At that age few of us are ready to come face-to-face with our own mortality.  In last Sunday’s New York Times Magazine, she writes: “Recalling the fear, confusion anger and grief of that time is still painful.”

But sixteen years after her diagnosis we have learned more about breast cancer, and Orenstein is willing to look the truth in the eye:  “As study after study revealed the limits of screening — and the dangers of overtreatment — a thought niggled at my consciousness. How much had my mammogram really mattered? Would the outcome have been the same had I bumped into the cancer on my own years later?”

Regret is a tough one. After making a major decision that has life-changing consequences, few of us want to consider that we might have made the wrong call.  Instead, most women in Orenstein’s position say: “I’m so glad I had that mammogram. It saved my life!”

 Orenstein herself confesses, “that is what I used to say. I even wrote that in the pages of this magazine.

But if she hadn’t had the mammogram, and the cancer wasn’t discovered until she felt a lump, wouldn’t it have spread? Wouldn’t she be dead?

No. As Orenstein point out, “Breast cancer in your breast doesn’t kill you; the disease becomes deadly when it metastasizes, spreading to other organs or the bones.  Early detection is based on the theory, dating back to the late 19th century that the disease progresses consistently, beginning with a single rogue cell, growing sequentially and at some invariable point making a lethal leap.”

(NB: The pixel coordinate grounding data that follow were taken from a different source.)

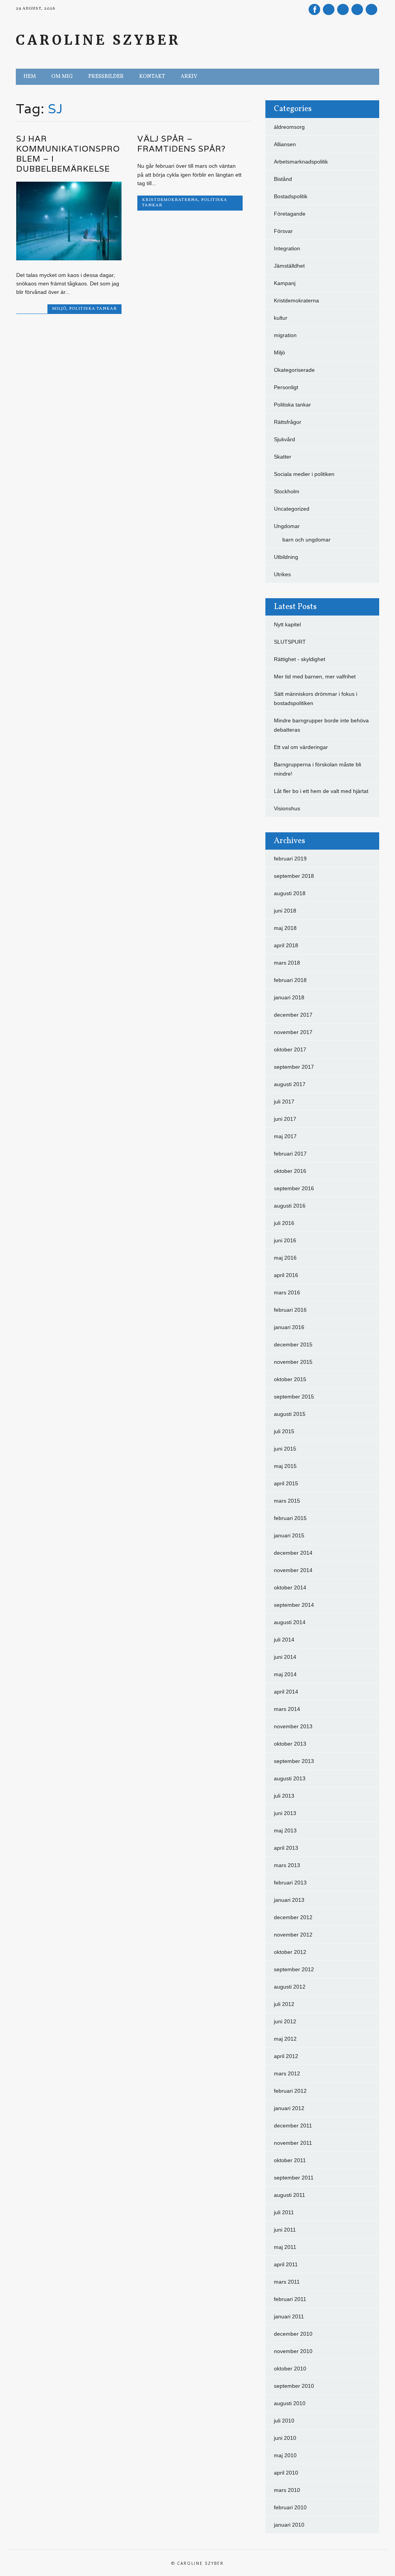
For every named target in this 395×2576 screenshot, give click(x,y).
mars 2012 (287, 2073)
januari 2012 (289, 2108)
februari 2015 (290, 1518)
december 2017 (293, 1015)
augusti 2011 (289, 2195)
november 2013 (293, 1726)
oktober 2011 (290, 2160)
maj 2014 (285, 1674)
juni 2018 (285, 911)
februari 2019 (290, 858)
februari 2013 (290, 1882)
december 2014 (293, 1553)
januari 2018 (289, 997)
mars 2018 (287, 963)
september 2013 (294, 1761)
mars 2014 (287, 1709)
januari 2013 (289, 1900)
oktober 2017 (290, 1049)
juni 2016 (285, 1240)
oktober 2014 (290, 1587)
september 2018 (294, 876)
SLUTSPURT (290, 642)
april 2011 (286, 2264)
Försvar (283, 231)
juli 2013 (284, 1796)
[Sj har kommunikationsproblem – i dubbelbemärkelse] (69, 258)
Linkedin (343, 9)
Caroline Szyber (98, 40)
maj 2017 (285, 1136)
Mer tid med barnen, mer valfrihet (315, 676)
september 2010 (294, 2386)
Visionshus (287, 808)
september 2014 (294, 1605)
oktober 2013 (290, 1744)
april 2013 (286, 1848)
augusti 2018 (290, 893)
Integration (287, 248)
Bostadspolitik (290, 196)
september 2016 (294, 1188)
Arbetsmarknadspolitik (301, 162)
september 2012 (294, 1969)
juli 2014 (284, 1639)
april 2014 (286, 1692)
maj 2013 (285, 1830)
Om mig (62, 76)
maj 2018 (285, 928)
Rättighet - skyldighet (299, 659)
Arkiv (189, 76)
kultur (280, 318)
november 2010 (293, 2351)
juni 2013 (285, 1813)
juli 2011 (284, 2212)
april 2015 (286, 1483)
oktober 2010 (290, 2368)
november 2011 (293, 2143)
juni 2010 (285, 2438)
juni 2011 (285, 2230)
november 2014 (293, 1570)
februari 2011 (290, 2299)
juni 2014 (285, 1657)
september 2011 (294, 2178)
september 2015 (294, 1396)
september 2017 (294, 1067)
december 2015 (293, 1344)
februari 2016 (290, 1310)
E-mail (358, 10)
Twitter (328, 9)
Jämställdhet (289, 266)
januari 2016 (289, 1327)
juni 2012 (285, 2021)
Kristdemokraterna (170, 200)
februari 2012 (290, 2091)
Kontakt (152, 76)
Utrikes (282, 574)
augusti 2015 (290, 1414)
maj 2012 (285, 2039)
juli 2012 (284, 2004)
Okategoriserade (294, 370)
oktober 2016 (290, 1171)
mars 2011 (287, 2282)
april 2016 (286, 1275)
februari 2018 (290, 980)
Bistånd (283, 179)
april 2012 (286, 2056)
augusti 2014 (290, 1622)
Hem (30, 76)
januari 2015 (289, 1535)
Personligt (286, 387)
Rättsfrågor (287, 422)
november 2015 (293, 1362)
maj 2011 (285, 2247)
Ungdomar (287, 526)
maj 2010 (285, 2455)
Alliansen (285, 144)
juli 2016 (284, 1223)
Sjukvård (284, 439)
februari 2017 (290, 1154)
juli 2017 (284, 1101)
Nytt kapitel (287, 624)
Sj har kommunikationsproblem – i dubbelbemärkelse (68, 153)
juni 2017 (285, 1119)
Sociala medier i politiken (304, 474)
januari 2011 (289, 2316)
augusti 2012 (290, 1987)
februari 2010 (290, 2507)
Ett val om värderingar (301, 747)
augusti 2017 (290, 1084)
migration (285, 335)
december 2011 (293, 2125)
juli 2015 (284, 1431)
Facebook (314, 9)
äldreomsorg (289, 127)
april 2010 (286, 2473)
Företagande (290, 214)
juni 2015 (285, 1449)
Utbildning (286, 557)
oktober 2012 (290, 1952)
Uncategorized (291, 509)
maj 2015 (285, 1466)
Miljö (59, 309)
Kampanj (284, 283)
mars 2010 (287, 2490)
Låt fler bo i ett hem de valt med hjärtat (321, 791)
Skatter (282, 457)
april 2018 (286, 945)
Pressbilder (106, 76)
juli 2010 (284, 2420)
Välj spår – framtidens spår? (181, 143)
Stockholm (286, 491)
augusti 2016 (290, 1206)
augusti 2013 (290, 1778)
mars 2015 (287, 1501)
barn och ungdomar (306, 539)
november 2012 (293, 1935)
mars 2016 (287, 1292)
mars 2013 (287, 1865)
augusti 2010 (290, 2403)
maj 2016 (285, 1258)
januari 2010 (289, 2525)
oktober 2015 (290, 1379)
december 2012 (293, 1917)
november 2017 (293, 1032)
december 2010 (293, 2334)
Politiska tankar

But science has advanced since the late 19th century, and we now know that just isn’t true. Sometimes breast cancer invades other parts of the body. Sometimes it doesn’t. The problem is that mammograms can’t tell us which cancers will spread.

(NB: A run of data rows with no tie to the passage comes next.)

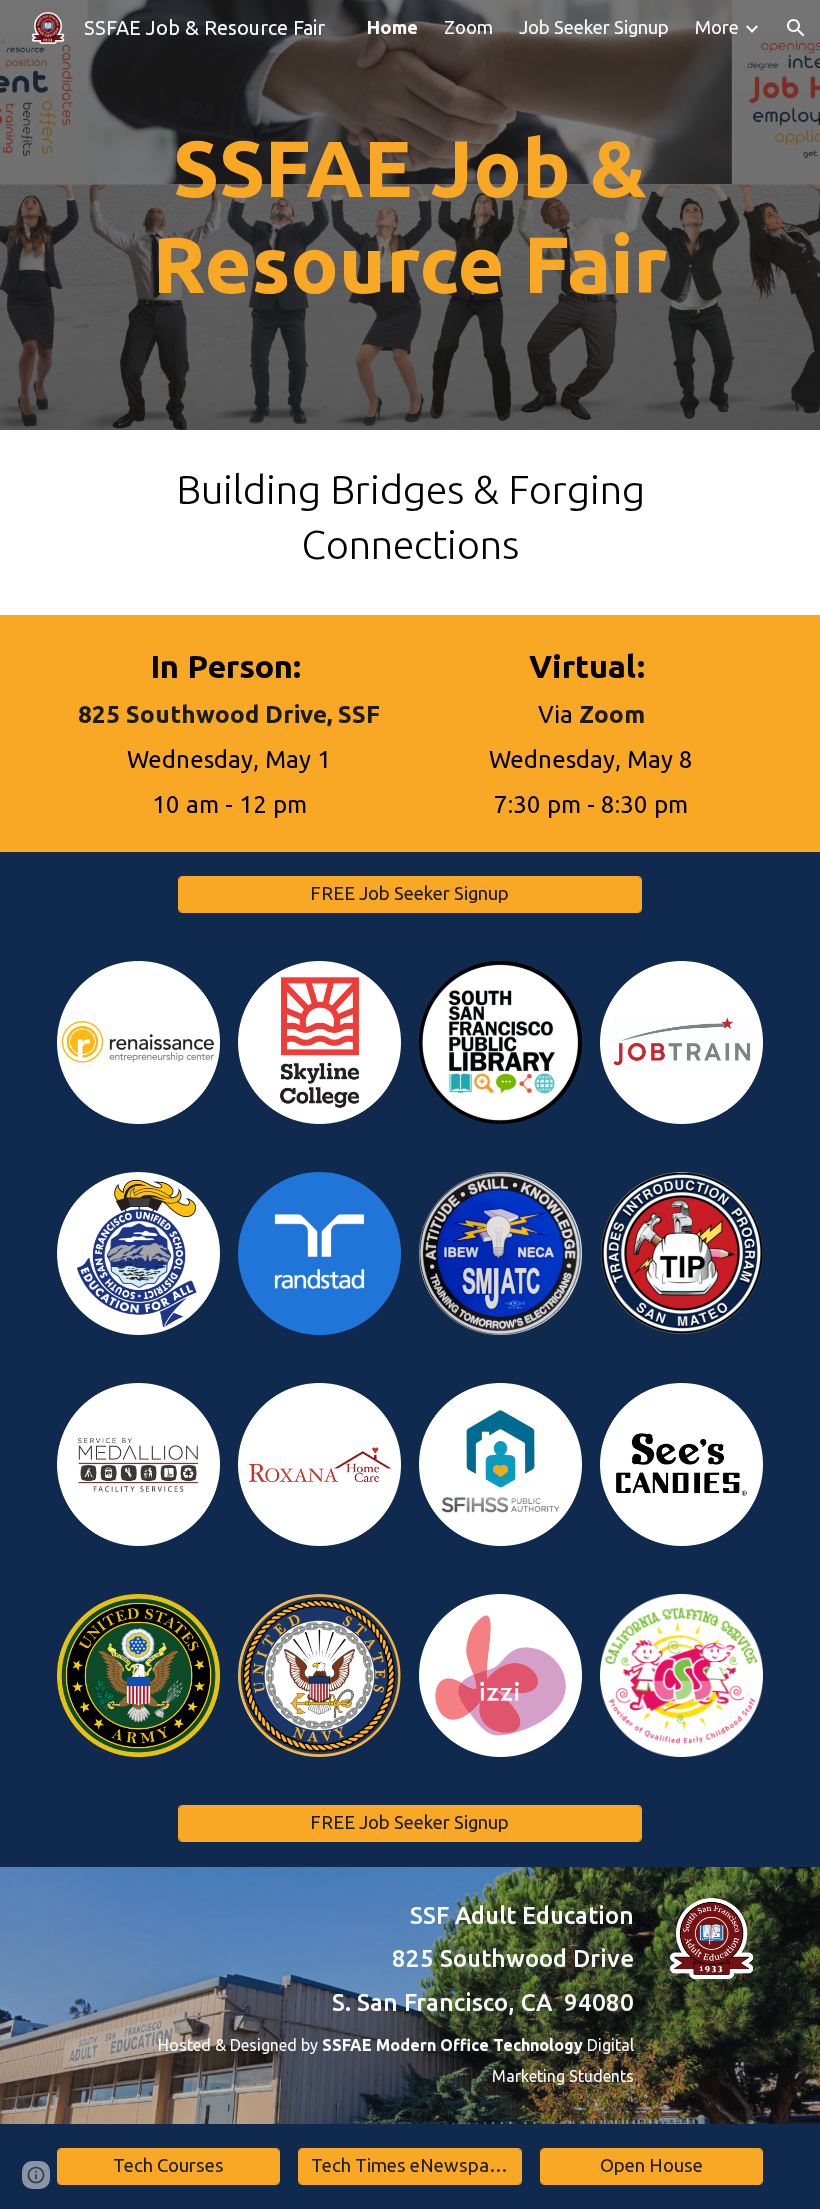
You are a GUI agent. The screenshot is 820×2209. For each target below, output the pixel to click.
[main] (410, 215)
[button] (796, 28)
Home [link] (392, 27)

                                  The Likelihood Of Over-Treatment               

What many women don’t realize is how commonplace the harmless cancers are. When someone is told she has breast cancer, she is likely to imagine a large, ugly lump, buried somewhere in her breast. Yet as Dr. David H. Gorski,  a surgical oncologist at the Barbara Ann Karmanos Cancer Institute who specializes in breast cancer explains: today approximately 30% to 40% of breast cancer diagnosis”  are examples of “ductal carcinoma in situ (DCI)”—cancers that begin in the milk ducts and “stay in place” (in situ). If they don’t spread, they are not life-threatening.  Some researchers call DCIs “Stage Zero” cancer. 

A recent study found that DCIS incidence rose from 1.87 per 100,000 in the mid-1970s to 32.5 in 2004,” he adds. “That’s a more than 16-fold increase over 30 years, and it’s pretty much all due to the introduction of mammographic screening.” (Mammograms are especially good at spotting DCIs. Unfortunately, they are not as good at finding the very aggressive cancers that are most likely to kill us.) )

“When it comes to DCIS, we don’t have a good handle on what percentage of DCIS will progress to invasive cancer, but we do know that a significant percentage will not.” For that reason, some argue that we should not tell patients that DCIS are “pre-cancerous.”  Labeling them “Stage Zero” would be more accurate.

Nevertheless, precisely because we don’t know, “oncologists tend to treat them all the same,” says Gorski.  “In other words, over diagnosis leads to overtreatment.”